# Exercise passage
[Start of section]

Available patch functions: patchOpenAI, patchAnthropic, patchAzureOpenAI, patchGemini, patchMistral, patchBedrock. Corresponding unpatch for each: unpatchOpenAI, unpatchAnthropic, unpatchAzureOpenAI, unpatchGemini, unpatchMistral, unpatchBedrock.

patch() returns a string[] of providers where at least one supported surface was successfully patched (e.g., ['openai', 'anthropic']), matching the Python SDK's return signature.

Patch surface notes:

  • OpenAI/Azure OpenAI: chat.completions.create, chat.completions.parse, and Responses APIs are instrumented (including streaming shapes where exposed by the SDK).
  • Bedrock: only ConverseCommand and ConverseStreamCommand are instrumented when patching client.send.

Auto-Instrumentation CLI

Preload the register module to auto-patch providers at process start:

AMPLITUDE_AI_API_KEY=xxx AMPLITUDE_AI_AUTO_PATCH=true amplitude-ai-instrument node app.js

Or directly with Node's ESM preload flag:

AMPLITUDE_AI_API_KEY=xxx AMPLITUDE_AI_AUTO_PATCH=true node --import @amplitude/ai/register app.js

Environment variables:

VariableDescription
AMPLITUDE_AI_API_KEYRequired for auto-patch
AMPLITUDE_AI_AUTO_PATCHMust be "true" to enable
AMPLITUDE_AI_CONTENT_MODEfull, metadata_only, or customer_enriched
AMPLITUDE_AI_DEBUG"true" for debug output to stderr

Doctor CLI

Validate setup (env, provider deps, mock event capture, mock flush path):

amplitude-ai doctor

Useful flags:

  • amplitude-ai doctor --no-mock-check

Status

Show the installed SDK version, detected provider packages, and environment variable configuration at a glance:

amplitude-ai status

Shell Completions

Enable tab-completion for all CLI commands and flags:

# bash
eval "$(amplitude-ai-completions bash)"

# zsh
eval "$(amplitude-ai-completions zsh)"

MCP Server

Run the SDK-local MCP server over stdio:

amplitude-ai mcp

MCP surface:

ToolDescription
scan_projectScan project structure, detect providers, frameworks, and multi-agent patterns
validate_fileAnalyze a source file to detect uninstrumented LLM call sites
instrument_fileApply instrumentation transforms to a source file
generate_verify_testGenerate a dry-run verification test using MockAmplitudeAI
get_event_schemaReturn the full event schema and property definitions
get_integration_patternReturn canonical instrumentation code patterns
validate_setupCheck env vars and dependency presence
suggest_instrumentationContext-aware next steps based on your framework and provider
search_docsFull-text search across SDK documentation (README, llms-full.txt)

Resources: amplitude-ai://event-schema, amplitude-ai://integration-patterns, amplitude-ai://instrument-guide

Prompt: instrument_app — guided walkthrough for instrumenting an application

Examples and AI Coding Agent Guide

  • amplitude-ai.md — self-contained instrumentation guide for any AI coding agent (Cursor, Claude Code, Windsurf, Copilot, Codex, etc.). Run npx amplitude-ai to see the prompt that points your agent to this file.

[End of section]

# Collected data

[Start of section]

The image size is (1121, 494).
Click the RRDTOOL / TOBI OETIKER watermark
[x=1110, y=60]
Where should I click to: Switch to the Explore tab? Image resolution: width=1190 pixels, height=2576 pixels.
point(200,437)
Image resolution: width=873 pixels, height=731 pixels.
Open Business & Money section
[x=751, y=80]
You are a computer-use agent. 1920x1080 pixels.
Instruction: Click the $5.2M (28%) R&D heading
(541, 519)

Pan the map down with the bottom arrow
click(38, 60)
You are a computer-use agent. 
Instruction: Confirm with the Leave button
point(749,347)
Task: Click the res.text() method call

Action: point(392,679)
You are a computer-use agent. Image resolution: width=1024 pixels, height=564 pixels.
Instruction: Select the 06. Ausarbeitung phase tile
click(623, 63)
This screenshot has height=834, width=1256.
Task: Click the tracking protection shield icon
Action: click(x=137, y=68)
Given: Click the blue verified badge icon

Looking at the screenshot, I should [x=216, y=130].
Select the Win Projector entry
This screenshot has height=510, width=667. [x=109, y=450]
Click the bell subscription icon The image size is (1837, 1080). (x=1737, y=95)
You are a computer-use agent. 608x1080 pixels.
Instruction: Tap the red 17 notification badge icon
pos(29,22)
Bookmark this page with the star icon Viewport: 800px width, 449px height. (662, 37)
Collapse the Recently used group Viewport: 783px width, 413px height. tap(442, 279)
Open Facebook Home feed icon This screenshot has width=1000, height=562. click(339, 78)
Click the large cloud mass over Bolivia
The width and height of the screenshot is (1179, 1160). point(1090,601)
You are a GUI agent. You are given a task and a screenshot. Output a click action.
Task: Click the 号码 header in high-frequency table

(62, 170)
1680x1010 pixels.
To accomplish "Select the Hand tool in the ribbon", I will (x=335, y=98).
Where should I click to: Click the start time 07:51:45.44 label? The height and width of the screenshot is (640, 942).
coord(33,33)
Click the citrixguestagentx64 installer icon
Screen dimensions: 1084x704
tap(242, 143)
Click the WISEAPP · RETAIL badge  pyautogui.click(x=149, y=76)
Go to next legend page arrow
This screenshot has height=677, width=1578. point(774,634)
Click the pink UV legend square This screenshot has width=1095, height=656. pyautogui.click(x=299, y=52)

[End of section]

# Directions for this task
List every patch function named in the SDK documentation excerpt.

# Finished task
patchOpenAI, patchAnthropic, patchAzureOpenAI, patchGemini, patchMistral, patchBedrock